• [Required task 1]
In the cricket discussion, how many overs was the England–NZ match reduced to?
• [Required task 2]
Translate this sentence from the cricket discussion into Spanish: "Worst possible result for Aus, who needed England to lose or NZ to lose by a lot."
• [Required task 3]
Repeat the part of the cricket discussion that opens with the words containing "I just can’t" and closes with "is so arbitrary.".

• [Source]
· · · · · · ·

Then SA-WI, rain, D/L, big hitting spectacular, more rain and the cruellest ending possible for WI, who were out of it at 115/4 and powered their way back in. Have to say SA probably deserved a break after their record with rain rules and ties. Pollard will get a lot of stick but that’s the way he bats - they needed 40 off 5 and Pollard, Bravo and Sammy were never going to get them by taking singles and waiting for the bad ball.

England collapse spectacularly to 169 all out against NZ - but the match was reduced to 24 overs and 169 turns out to be juust enough to win after NZ lose early wickets. The third umpire will not be popular in New Zealand after key man Williamson was give out off what might easily have been called a no-ball when it looked like NZ might pull it back.

Worst possible result for Aus, who needed England to lose or NZ to lose by a lot.

Williamson wasn’t looking like batting under the pressure of chasing which was good. watching the ball n playing proper shots. England looked comfortable apart from that over from Bresnan where Williamson launched. n like you suggest, that near no-ball dismissal was the crucial moment of the match.

looking at points table , it looks unlikely that Australia will qualify, I think they will win and also take SL out with them.

I just can’t see Australia winning, they can’t seem to score more than 250 and their bowlers don’t look likely to skittle Sri Lanka for less than that. Even if Australia do manage it the Net Run Rate tie break looks insurmountable*

Of course it’ll rain now. What’s the weather forecast like?

*As an aside why is NRR put ahead of the head-to-head result as a tiebreak? Surely if both teams have equal wins the team that won the match they played together should go through rather than the one with the better NRR (not that that applies in this case). Especially when the NRR is so arbitrary.

NRR somewhat makes sense. if losing team gets all out, they assume that they made the same number of runs in 50 overs. because otherwise, the losing team might get better run rate than the winners. Take this case for ex. : team ‘A’ makes x runs in 50 overs, team ‘B’ gets all out for x/2 in 20 overs.

· · · · · · ·

• [Data excerpt]
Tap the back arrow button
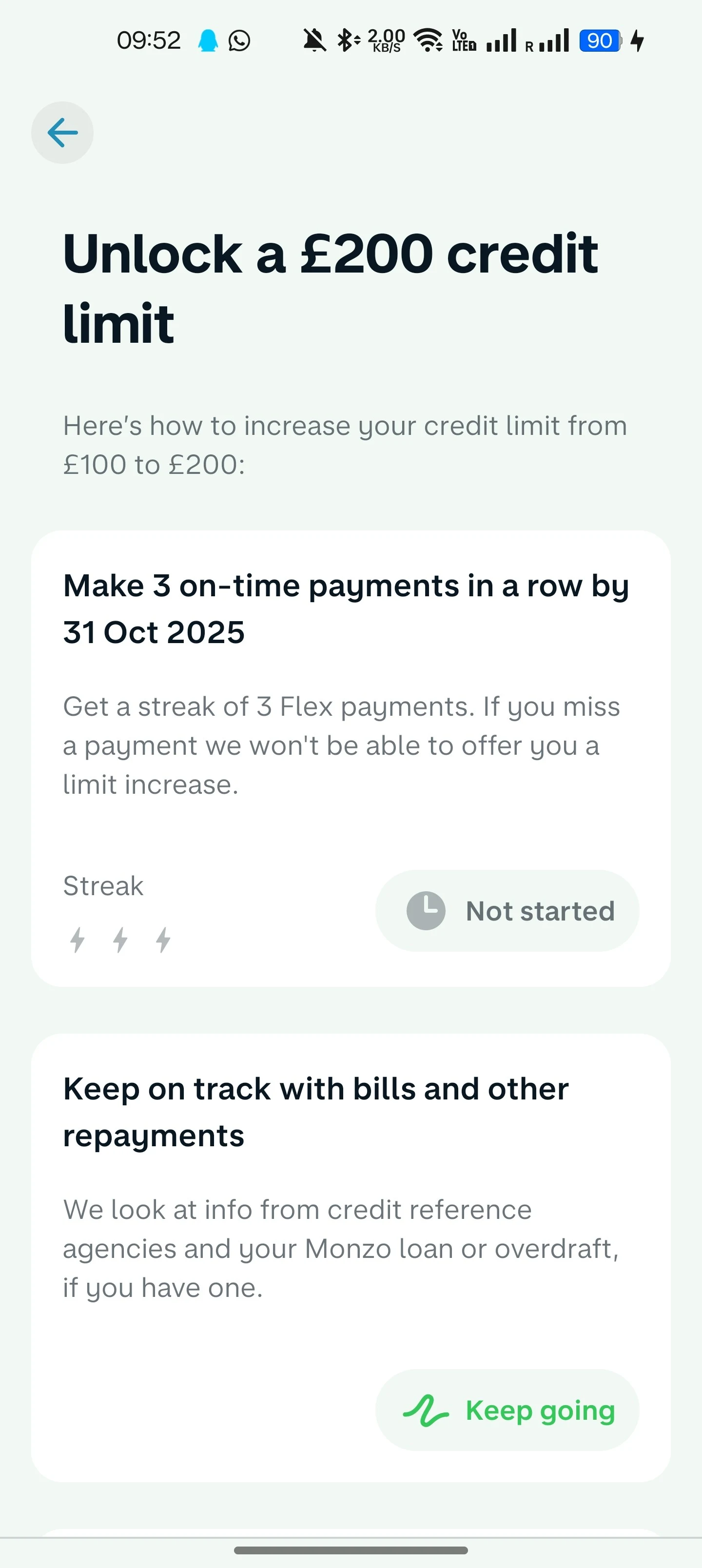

· · · · · · ·

• [Solution 1]
24 overs.

• [Solution 2]
El peor resultado posible para Aus, que necesitaba que Inglaterra perdiera o que Nueva Zelanda perdiera por mucho.

• [Solution 3]
I just can’t see Australia winning, they can’t seem to score more than 250 and their bowlers don’t look likely to skittle Sri Lanka for less than that. Even if Australia do manage it the Net Run Rate tie break looks insurmountable*

Of course it’ll rain now. What’s the weather forecast like?

*As an aside why is NRR put ahead of the head-to-head result as a tiebreak? Surely if both teams have equal wins the team that won the match they played together should go through rather than the one with the better NRR (not that that applies in this case). Especially when the NRR is so arbitrary.